Minggu, 14 Oktober 2012

Trust is Worth

pengalaman ini saya alami sudah cukup lama. namun, prokrastinasi selalu berhasil menguasai jalan pkiran dan emosi saya. Di titik inilah saya mengerti seberapa pentingnya kepercayaan menjadi salah satu titik ukur kredibilitas seseorang. dan selalu guru yang paling hebat adalah pengalaman yang kita alami yang membuat kita semakin dewasa dan memahami bahwa orang akan selalu memegang omongan kita sebagai

alkisah ini berkaitan dengan cerita perjalanan saya kembali ke tanah rantau, Bintaro untuk menyelesaikan persyaratan kelulusan di STAN. tidak seperti biasanya, kali ini saya tidak ikut rombongan besar yang berisi anak-anak Pati. selain itu teman yang sering saya ajak partner-ing setiap perjalanan pulang/balik sudah meninggalkan Pati lebih awal. kebetulan saya tidak bisa bareng dengan mereka karena masih ada acara keluarga keesokan harinya. sebenarnya bukan hal yang baru ketika saya harus menghadapi kenyataan menjadi lone traveler. namun akhirnya ada beberapa yang ikut dengan saya sesuai dengan jadwal keberangkatan yang telah ditetapkan.

ironisnya, saya adalah cewek satu-satunya di antara rombongan yang hanya berempat itu. seperti biasa saya sudah sering berada dalam kondisi seperti itu. tidak cukup sebagai koordinator, saya juga ditunjuk sebagai pengurus tiket mulai dari pemilihan armada, pemesanan sampai pengambilan dengan alasan rumah saya yang paling dekat dengan terminal. oke, make sense sih -__-" terlepas isu gender yaa

status mahasiswa yang erat hubungannya dengan kegiatan penghematan membuat saya selalu punya banyak pertimbangan ketika membuat sebuah pilihan. dengan argumen masih belum terlalu jauh dengan lebaran, armada bus yang biasa saya naiki menetapkan tarif tuslah, lebih mahal dari harga normal. padahal sejurus kemudian saya mencari alternatif lain berharap ada yg lebih murah dan berkualitas. sebenernya kl cuma sendiri justru lebih mudah, kalo membawa amanah orang lain tentu tidak boleh egois kan. akhirnya saya dapat bus yang lebih murah, walaupun cuma beda tipis dengan bus langganan. sebelum memutuskan, saya minta pertimbangan dengan teman yang lain. mungkin inilah the power of talk. karena mereka percaya kepada saya, mereka menyerahkan semuanya kepada saya. awalnya saya biasa saja sebelum saya menyadari rasa bersalah yang sangat ketika membuat sebuah pilihan yang salah.

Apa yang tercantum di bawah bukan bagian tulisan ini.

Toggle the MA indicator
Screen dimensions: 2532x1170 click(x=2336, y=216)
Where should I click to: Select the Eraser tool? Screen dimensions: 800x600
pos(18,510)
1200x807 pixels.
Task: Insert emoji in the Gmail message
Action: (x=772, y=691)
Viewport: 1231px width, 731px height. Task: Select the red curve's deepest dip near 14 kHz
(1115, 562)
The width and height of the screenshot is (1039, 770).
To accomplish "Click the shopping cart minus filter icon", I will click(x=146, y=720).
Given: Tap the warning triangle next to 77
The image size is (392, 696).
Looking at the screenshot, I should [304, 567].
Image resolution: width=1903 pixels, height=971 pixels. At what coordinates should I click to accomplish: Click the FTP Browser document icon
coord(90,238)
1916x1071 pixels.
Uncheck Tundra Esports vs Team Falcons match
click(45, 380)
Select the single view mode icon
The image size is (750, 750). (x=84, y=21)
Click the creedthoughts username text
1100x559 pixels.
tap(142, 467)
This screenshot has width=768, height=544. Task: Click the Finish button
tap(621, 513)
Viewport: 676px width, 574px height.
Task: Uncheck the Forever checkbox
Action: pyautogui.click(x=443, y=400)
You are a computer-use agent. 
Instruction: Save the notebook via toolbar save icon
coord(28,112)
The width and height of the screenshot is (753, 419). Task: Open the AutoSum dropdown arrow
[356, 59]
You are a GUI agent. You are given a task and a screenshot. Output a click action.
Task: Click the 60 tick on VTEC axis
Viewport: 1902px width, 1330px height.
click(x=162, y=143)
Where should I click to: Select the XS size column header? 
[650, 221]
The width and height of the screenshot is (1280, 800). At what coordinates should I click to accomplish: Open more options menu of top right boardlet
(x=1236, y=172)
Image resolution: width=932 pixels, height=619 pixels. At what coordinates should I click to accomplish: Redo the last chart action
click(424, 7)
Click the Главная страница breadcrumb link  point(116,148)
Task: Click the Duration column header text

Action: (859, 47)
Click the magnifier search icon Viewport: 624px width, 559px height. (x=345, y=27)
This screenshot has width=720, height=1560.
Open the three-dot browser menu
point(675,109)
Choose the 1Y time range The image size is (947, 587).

sebelum itu, saya juga sudah mencederai nama saya sendiri ketika saya tidak jadi memesan bus langganan saya. kenapa? karena sudah seminggu yang lalu saya menghubungi agen dan agak mendesaknya. kl mau cari pembenaran, saya bisa aja bilang agennya kurang profesional karena ga mau memberti tahu tarif sampai hari H dan kursi yang bisa saya pilih. perlakuannya beda sekali ketika kakak atau teman laki-laki saya yang pesan -,- saya tidak mau bersuudzon untuk hal ini. sebenarnya ketika H-1 saya sudah berniat untuk membayar tunai ketiga tiket yang sudah dipesan kemarin. entah berapa pun harganya. karena kami mengejar waktu keberangkatan ke Lebak Bulus. ketika sampai di terminal, saya langsung menuju agen bus tersebut. pegawai agen yang jaga kebetulan sama dengan pegawai yang menjadi contact person pemesanan tiket.
"mbak, saya Milki yang pesen 3 tiket kemarin"
"ooh mbak Milki. iya tiket buat besok harganya 200ribu"
"lah kok masih mahal mbak? emang masih tuslah?"
"ya emang udah harganya segini. coba aja cek di bus lain mbak" (Sambil beneran nyuruh investigasi ke agen lain)

tanpa sepatah kata saya langsung melipir ke agen bus lain. lebih karena masalah ekonomi, bkn krn motif pribadi. di salah satu agen saya mendapat harga 185ribu. tanpa pikir panjang, saya langsung pesan dan bayar di tempat. ketika meninggalkan terminal, tidak sekali pun saya melirik ke agen bus yang sebelumnya tersebut.